Understanding how the brain works is one of our greatest scientific quests. The challenge is quite different from other frontiers in science. Unlike the bizarre world of the very small in which quantum-mechanical particles can exist and not exist at the same time, or the mind-boggling expanses of time and space conjured up in astronomy, the human brain is in one sense an everyday object; it is about the size and shape of a cauliflower, weighs about 1.36 kg (3 lb) and has a texture like tofu. It is the complexity of the brain that makes it so remarkable and difficult to fathom. There are so many connections in the average adult human brain that if you counted one each second it would take you more than 3 million years to finish.
Faced with such a daunting prospect it might seem as well to give up and do some gardening instead. But the brain cannot be ignored. As we live longer, more and more of us are experiencing – or will experience – neurodegenerative conditions, such as Alzheimer’s disease. The incidence of psychiatric illnesses, such as depression and schizophrenia, is also on the rise. Better treatments for these conditions depend on a better understanding of the brain’s intricate networks.
More fundamentally, the brain draws us in because it defines who we are. It is much more than just a machine to think with. Hippocrates, the father of Western medicine, recognized this long ago: ‘Men ought to know that from nothing else but the brain come joys, delights, laughter and jests, and sorrows, griefs, despondency and lamentations.’ More recently Francis Crick – one of the major biologists of our time (see the biography) – echoed the same idea: ‘You, your joys and your sorrows, your memories and your ambitions, your sense of personal identity and free will, are in fact no more than the behaviour of a vast assembly of nerve cells and their associated molecules.’ And, perhaps less controversially, but just as important, the brain is also responsible for the way we perceive the world and how we behave within it. So to understand the brain is to understand our own selves and our place in society and in nature.
But how to begin?

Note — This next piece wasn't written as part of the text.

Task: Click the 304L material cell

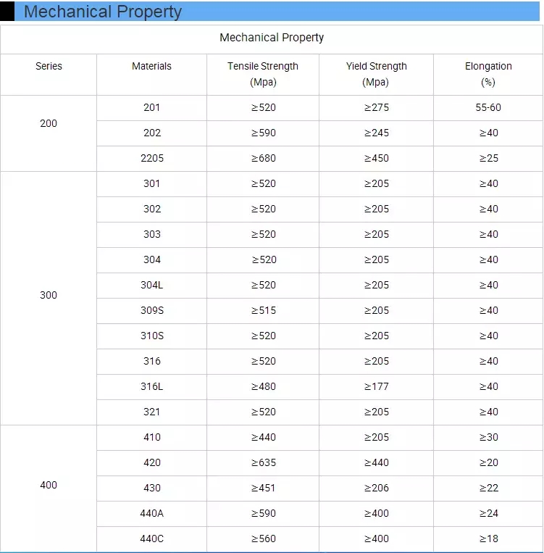Action: pyautogui.click(x=151, y=285)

From humble beginnings, neuroscience is now a vast enterprise involving scientists from many different disciplines and almost every country in the world. The annual meeting of the Society for Neuroscience attracts more than 20,000 (and sometimes more than 30,000) brain scientists. No single person – however capacious their brain – could possibly keep track of such an enormous and fast-moving field. Fortunately, as in any area of science, underlying all this complexity are some key ideas to help us get by. Here’s where this book can help.
How the book works
Within the following pages, leading neuroscientists and science writers will take you on a tour of 50 of the most exciting ideas in modern brain science, using simple plain English. To start with, in Building the Brain we will learn about the basic components and design of the brain, and trace its history from birth (and before), and through evolution. Brain Theories will introduce some of the most promising ideas about how the brain’s many billions of nerve cells (neurons) work together. Mapping the Brain will show how new technologies are enabling us to chart the brain’s intricate structure and activity patterns. Then, in Consciousness, we tackle the still mysterious relationship between the brain and conscious experience – how does the buzzing of neurons transform into the subjective experience of being you, here, now, reading these words? In the following chapters, Perception & Action and Cognition & Emotion, we will explore how the brain enables these important functions, both with and without consciousness. Finally, in the last chapter – The Changing Brain – we will explore some recent ideas about how the brain changes its structure and function throughout life in both health and in disease.
Approach the book however you like. Read it in order, or dip in and out. Each of the 50 ideas is condensed into a concise, accessible, and engaging ‘30-second neuroscience’. To get the main message across, there is also a ‘3-second brainwave’, and a ‘3-minute brainstorm’ provides some extra food for thought on each topic. There are helpful glossaries summarizing the most important terms used in each chapter, as well as biographies of key scientists who helped make neuroscience what it is today. Above all, I hope to convey that the science of the brain is just getting into its stride. These are exciting times and it’s time to put the old grey matter through its paces.